Taiwan is set to become an aged society in 2018 and a “super-aged society” in 2025. By that time, elderly people will account for 20 percent of the total population.
However, the government’s 10-year long-term care (LTC) plan — launched in 2007 to build a complete LTC system within 10 years — will come to an end in 2016. If the legislature does not pass draft bills to establish a long-term care service act and long-term care insurance act in a timely manner, the LTC system will enter a window period.
However, after six years of pushing for the LTC service act, the draft bills remain stuck in the legislature. Putting aside the issue of whether legislators have neglected their duty in this matter, the LTC system is a major national policy that determines whether citizens will be taken care of when they get old — it is a very complex system.
As the long-term care system aims to provide services to all, it should attach importance to the particularities of cultural diversity, as well as gender sensitivity.
All measures related to the planning, implementation and budget of the LTC service plan and network; the training of caregivers; and the handling of various LTC disputes should focus on meeting different needs based on gender and ethnic diversity, while a cultural assessment should also be conducted.
For example, do Aborigines and immigrants need more interpreters? Do such measures respect single people and the needs of transgender people? In particular, do they respect patients’ human rights?
People who have HIV/AIDS are patients like any other, so their exclusion from the proposed LTC service act is puzzling — do people with HIV/AIDS not pay taxes like the rest of the population?
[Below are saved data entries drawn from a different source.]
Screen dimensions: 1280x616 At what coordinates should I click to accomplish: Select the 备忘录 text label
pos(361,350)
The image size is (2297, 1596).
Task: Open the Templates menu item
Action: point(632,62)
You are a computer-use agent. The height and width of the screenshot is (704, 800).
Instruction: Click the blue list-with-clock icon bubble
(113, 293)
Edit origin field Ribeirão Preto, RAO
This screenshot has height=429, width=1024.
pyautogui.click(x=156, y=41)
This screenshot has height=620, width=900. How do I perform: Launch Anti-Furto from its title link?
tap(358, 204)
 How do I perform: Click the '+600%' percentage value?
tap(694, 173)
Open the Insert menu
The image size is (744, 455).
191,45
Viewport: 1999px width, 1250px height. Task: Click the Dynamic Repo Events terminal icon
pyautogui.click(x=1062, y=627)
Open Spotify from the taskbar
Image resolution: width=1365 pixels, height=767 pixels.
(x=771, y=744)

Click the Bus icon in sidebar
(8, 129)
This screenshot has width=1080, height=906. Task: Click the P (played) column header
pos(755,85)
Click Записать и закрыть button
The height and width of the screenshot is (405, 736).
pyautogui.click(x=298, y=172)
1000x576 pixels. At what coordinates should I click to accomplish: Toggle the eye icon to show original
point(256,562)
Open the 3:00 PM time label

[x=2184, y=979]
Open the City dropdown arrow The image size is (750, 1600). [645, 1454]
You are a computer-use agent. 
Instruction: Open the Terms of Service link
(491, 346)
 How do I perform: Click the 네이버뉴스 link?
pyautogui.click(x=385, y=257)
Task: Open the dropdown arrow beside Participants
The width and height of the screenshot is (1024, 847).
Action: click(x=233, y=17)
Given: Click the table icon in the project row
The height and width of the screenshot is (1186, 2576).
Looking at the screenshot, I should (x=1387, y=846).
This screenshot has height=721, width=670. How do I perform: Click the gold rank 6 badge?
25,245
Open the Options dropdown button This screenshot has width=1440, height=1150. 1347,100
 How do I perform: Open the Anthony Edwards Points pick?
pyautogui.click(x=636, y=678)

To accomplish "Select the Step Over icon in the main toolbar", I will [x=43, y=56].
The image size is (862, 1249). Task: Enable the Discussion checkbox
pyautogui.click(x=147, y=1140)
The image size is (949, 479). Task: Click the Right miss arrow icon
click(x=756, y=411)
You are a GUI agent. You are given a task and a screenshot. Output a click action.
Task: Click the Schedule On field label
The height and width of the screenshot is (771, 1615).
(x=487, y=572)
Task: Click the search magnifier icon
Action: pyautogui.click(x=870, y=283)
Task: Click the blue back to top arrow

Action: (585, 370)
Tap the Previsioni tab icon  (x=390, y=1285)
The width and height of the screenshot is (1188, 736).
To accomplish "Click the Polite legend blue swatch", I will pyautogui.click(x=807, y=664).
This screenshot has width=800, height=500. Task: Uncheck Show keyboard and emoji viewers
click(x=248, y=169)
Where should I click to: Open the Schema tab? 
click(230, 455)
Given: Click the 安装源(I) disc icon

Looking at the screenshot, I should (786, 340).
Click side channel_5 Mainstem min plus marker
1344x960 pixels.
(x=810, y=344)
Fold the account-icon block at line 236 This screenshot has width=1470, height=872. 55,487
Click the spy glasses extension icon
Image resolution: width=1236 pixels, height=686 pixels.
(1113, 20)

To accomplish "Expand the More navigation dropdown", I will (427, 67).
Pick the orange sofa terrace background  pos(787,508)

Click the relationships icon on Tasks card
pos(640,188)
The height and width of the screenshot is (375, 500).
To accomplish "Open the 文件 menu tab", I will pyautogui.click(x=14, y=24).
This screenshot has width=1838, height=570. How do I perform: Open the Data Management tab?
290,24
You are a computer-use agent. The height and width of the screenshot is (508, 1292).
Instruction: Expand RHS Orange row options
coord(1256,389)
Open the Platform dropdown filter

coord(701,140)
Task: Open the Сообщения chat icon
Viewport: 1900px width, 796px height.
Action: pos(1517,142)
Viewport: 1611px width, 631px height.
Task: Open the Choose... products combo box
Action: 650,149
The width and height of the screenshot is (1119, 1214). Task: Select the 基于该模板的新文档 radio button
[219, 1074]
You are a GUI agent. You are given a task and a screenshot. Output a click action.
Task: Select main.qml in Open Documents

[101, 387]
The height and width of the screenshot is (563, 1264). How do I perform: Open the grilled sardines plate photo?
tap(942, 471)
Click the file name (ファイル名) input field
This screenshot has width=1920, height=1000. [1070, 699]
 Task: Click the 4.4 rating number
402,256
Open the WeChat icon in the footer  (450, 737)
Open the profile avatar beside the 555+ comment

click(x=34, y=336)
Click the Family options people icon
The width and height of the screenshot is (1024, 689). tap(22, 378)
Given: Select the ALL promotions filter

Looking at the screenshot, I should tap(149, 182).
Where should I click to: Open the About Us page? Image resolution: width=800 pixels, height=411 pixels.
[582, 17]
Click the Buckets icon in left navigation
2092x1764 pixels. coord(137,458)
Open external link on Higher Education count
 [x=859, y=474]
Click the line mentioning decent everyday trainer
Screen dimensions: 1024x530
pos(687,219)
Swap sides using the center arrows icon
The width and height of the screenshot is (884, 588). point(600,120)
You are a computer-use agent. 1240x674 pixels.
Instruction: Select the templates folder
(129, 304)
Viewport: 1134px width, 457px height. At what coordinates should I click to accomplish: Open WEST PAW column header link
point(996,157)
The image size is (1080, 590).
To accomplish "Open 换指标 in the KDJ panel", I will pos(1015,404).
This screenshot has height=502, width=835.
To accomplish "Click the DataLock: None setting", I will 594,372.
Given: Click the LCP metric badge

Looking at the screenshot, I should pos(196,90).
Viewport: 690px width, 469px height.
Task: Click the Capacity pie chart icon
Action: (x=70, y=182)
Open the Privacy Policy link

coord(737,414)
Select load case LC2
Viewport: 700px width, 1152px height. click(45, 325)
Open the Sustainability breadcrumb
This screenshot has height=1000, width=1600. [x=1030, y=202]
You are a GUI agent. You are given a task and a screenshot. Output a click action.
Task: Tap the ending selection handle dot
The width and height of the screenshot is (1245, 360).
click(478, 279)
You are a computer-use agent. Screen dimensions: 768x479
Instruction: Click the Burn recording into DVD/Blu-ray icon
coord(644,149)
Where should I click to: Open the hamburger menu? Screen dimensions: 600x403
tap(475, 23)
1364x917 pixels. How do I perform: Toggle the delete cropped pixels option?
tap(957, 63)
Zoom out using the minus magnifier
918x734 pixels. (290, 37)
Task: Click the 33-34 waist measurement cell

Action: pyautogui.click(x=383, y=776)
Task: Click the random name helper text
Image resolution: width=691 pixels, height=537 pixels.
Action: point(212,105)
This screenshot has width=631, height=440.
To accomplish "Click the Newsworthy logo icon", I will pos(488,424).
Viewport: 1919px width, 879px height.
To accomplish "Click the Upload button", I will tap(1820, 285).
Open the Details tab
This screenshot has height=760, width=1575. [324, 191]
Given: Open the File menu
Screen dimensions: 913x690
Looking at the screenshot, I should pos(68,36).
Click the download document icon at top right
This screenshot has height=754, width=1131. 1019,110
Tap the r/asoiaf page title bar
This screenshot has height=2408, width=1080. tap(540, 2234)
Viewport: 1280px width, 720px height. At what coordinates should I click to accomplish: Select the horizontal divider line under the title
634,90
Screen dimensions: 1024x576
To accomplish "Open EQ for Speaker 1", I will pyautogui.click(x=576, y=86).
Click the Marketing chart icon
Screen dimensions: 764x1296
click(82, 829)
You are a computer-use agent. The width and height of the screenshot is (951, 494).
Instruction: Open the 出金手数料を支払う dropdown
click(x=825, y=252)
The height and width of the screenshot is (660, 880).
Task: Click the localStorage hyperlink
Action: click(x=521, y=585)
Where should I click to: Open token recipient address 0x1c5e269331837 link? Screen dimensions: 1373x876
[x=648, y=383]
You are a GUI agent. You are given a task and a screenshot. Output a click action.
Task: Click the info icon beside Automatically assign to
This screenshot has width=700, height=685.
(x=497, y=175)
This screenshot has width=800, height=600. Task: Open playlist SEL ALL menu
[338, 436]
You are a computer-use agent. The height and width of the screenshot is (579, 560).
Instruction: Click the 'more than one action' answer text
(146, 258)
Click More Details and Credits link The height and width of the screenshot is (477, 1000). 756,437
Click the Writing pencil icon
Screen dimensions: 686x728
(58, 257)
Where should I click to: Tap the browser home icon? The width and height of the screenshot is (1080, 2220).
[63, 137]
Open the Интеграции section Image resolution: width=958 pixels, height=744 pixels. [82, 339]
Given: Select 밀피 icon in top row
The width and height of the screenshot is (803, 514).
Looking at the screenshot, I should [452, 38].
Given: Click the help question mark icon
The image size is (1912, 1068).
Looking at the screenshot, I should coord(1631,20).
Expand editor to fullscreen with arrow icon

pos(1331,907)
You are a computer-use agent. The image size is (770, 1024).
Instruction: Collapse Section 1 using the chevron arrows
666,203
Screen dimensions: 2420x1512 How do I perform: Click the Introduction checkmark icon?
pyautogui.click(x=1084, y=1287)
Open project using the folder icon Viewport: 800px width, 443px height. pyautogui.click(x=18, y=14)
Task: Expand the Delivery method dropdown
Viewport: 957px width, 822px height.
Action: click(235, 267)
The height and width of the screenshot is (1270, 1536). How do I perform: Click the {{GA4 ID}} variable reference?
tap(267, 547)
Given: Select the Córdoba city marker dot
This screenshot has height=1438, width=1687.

How would you feel if you fell ill and found that your illness excludes you from the nation’s LTC services?
To resolve such disputes, the draft bill stipulates a simple passive petition mechanism, without specifying any clear, definite handling procedures of such a petition or its legal effect.
One suggestion is that the government at least establish an appeals mechanism so people who have paid for LTC services their whole lives are not excluded due to the nation’s financial situation.
Everyone hopes to receive quality care once they are old. Single people and divorcees; the unemployed; families with dual income and no kids; the bankrupt; people who are ill and couples with unfilial sons or daughters all form part of today’s diverse society.
By refusing to legally recognize certain kinds of partners as family members, the government is excluding them from receiving respite care services.
It is hoped that in the future, the nation’s LTC policy will also include an impact assessment on gender diversity. LTC staff should be trained to respect different values, lest discrimination become prevalent in the services they provide.
The majority Taiwanese are not rich and powerful — it is the humble request of the people that the government take care of everyone fairly.
Yang Huei-chung is chief executive of the Yu Sheng Law Firm.